Discovered i don't hate him as much now i've been honest with him, and that a lot of the resentment I was showing him, came from a frustration at myself for not doing what i needed to. Sometimes i'm a real coward. Now the truth is unveiled though, I'm a little vulnerable and am restraining myself everyday from getting in contact with all the potential boyfriends left unresolved and hanging on back home. I KNOW IT"S BAD, but as I know only too well, i'm a clinger-on, and I find it hard to keep in my own company for too long.
DENIAL..is such a beautiful thing in moments of weakness.
Been writing a letter to a childhood friend who's mother passed away recently.

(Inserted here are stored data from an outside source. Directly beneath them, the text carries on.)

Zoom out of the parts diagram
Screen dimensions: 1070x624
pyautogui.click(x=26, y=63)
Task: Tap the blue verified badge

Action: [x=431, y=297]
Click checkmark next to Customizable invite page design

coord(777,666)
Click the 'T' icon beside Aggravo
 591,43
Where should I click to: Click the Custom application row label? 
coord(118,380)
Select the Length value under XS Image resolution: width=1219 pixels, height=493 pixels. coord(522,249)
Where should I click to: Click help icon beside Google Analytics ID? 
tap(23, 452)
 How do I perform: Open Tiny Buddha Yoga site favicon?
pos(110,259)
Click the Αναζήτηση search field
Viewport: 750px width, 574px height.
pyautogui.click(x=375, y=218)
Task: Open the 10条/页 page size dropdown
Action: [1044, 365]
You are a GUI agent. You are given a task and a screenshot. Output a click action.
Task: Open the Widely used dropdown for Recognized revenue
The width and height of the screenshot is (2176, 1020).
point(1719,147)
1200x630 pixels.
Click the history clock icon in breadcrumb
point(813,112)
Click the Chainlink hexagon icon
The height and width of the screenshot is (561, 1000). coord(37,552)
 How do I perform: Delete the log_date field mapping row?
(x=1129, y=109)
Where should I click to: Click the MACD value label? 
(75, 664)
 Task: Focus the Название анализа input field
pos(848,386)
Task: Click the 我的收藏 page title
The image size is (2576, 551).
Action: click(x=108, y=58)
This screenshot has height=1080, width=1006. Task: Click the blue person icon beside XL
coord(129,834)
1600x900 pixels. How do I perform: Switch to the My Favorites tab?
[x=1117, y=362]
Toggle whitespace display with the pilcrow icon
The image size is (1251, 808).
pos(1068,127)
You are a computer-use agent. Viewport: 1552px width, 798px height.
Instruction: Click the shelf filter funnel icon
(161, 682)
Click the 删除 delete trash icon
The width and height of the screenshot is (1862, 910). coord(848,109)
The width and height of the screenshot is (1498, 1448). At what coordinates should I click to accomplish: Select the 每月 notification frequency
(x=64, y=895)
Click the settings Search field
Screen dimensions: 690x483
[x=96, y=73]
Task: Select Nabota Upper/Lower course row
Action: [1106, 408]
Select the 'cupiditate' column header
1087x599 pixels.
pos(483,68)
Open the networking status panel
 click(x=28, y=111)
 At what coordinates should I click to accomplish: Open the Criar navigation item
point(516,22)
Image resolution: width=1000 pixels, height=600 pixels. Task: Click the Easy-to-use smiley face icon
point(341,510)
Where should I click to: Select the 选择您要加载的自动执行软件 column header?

It's been some years since we spoke, and years before that i messed up badly, and feel unsure of how to approach the whole matter. Sometimes it's easier to bury these feelings of longing and remorse, but this one is a biggie for me.
A friend from my early years, we learned together and grew together...literally, we were one person for a long time, and now i desperately want to get in touch and tell her i care and comfort her, but too much has passed.
I dreamed of her mother 2 days before she died, and she told me to give up smoking and that "it's never too late"
hard for some to believe, but in my world there's nothing strange about it.
I wrote the first draft, and on a second glance realised it was so self-indulgent I'd be a bitch to post it.
"I'm sorry i did this" "forgive me" "I never meant to" me me me me me me me me me me
after some time i decided, i want to remind her of the good times, not look for acceptance of things that just can't be accepted.
I wrote the whole thing again, and I'm pleased, and I've been thinking all these warm happy thoughts, and i feel at ease...I just don't know if I have the strength to send it...after all, that's leaving room for rejection...and I've never realy liked that much.
Anyay, the end of freeflow, it brings up too much raw stuff.
Had a wonderful night last night in a bar, with Lorna and Herman, and some foreigners.
A guy who wanted to lighten his load of CDs had a giveaway and we each got about 20.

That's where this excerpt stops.